Já não vale a pena preocuparmo-nos com a possibilidade de Donald Trump ganhar as eleições americanas, porque já não há nada que possamos fazer agora, se é que alguma vez houve alguma hipótese de a Europa levar os Trumpetistas a serem razoáveis, especialmente depois do Brexit. Só podemos aguardar o resultado.

Já não vale a pena preocuparmo-nos com a possibilidade de Lisboa se tornar um parque temático, porque Lisboa já é um parque temático, uma grande feira popular para os turistas. Temos agora uma loja circense da sardinha no Rossio – muitas latas, mas com uma só variedade de sardinha –, um frango gigantesco de 10 metros da Joana Vasconcelos — pelo menos não tem crochet… ainda – e muitas linhas de eléctrico novas ou recuperadas, que ameaçam ser as vias de circulação de uma nova frota de eléctricos ao estilo do fim do século XIX, para os turistas terem uma experiência “eléctritástica”: “Venha a bordo para viajar no mundo das “Natas e sardinhas!!” (sim, estou a caricaturar, mas esperem e ainda vamos ver isto…). Em suma, já vivemos em Lisboalândia e não há nada que possamos fazer para o evitar. Mas tudo acabará em bem, a cidade há-de desenrascar-se organicamente… por isso, não vale a pena preocuparmo-nos.

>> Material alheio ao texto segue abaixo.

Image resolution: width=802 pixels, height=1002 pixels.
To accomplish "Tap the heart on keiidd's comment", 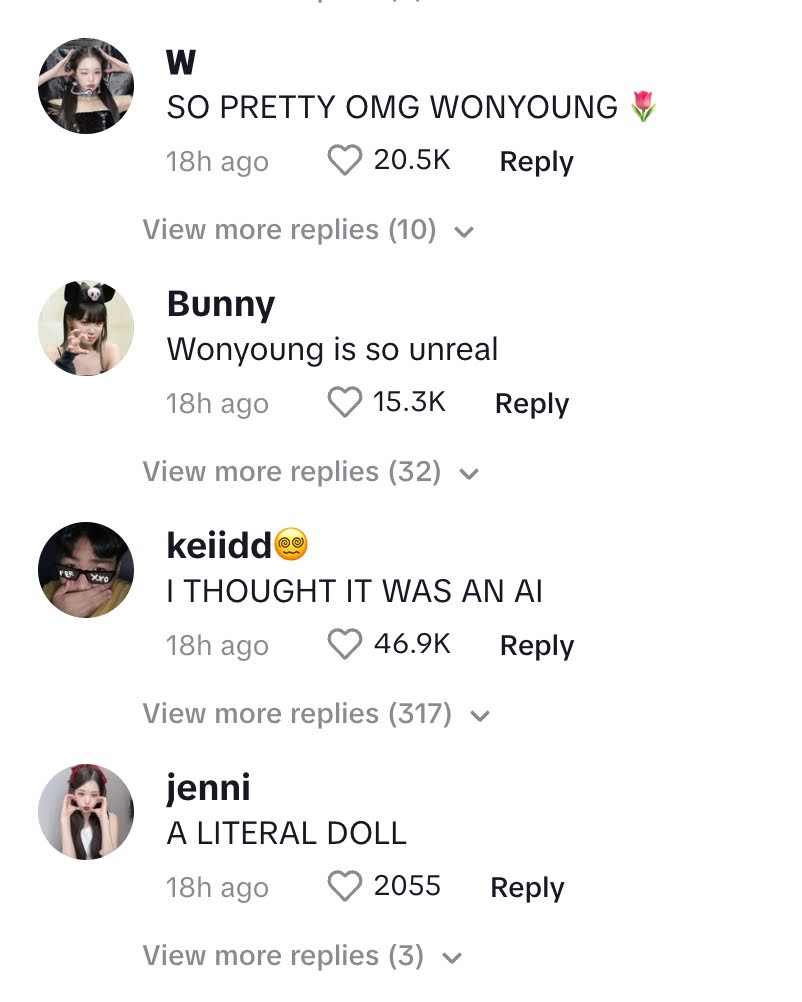I will point(345,644).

E também não vale a pena preocuparmo-nos com o Web Summit. Sim, o equivalente de 10 navios de cruzeiro cheios de pessoas estarão na cidade durante uma semana, mas teremos 10 cruzeiros de dinheiro a inundar a cidade. Sim, o Parque das Nações (durante o dia) e o centro de Lisboa (à noite, o Web Summit vai transportar aqueles 10 cruzeiros de pessoas para o centro) estarão num caos durante a semana, mas talvez algumas coisas boas possam sair desse caos, mesmo se a única coisa boa for que nos vai distrair do Orçamento do Estado ou do facto de o investimento estrangeiro estar a evaporar-se desde a última eleição.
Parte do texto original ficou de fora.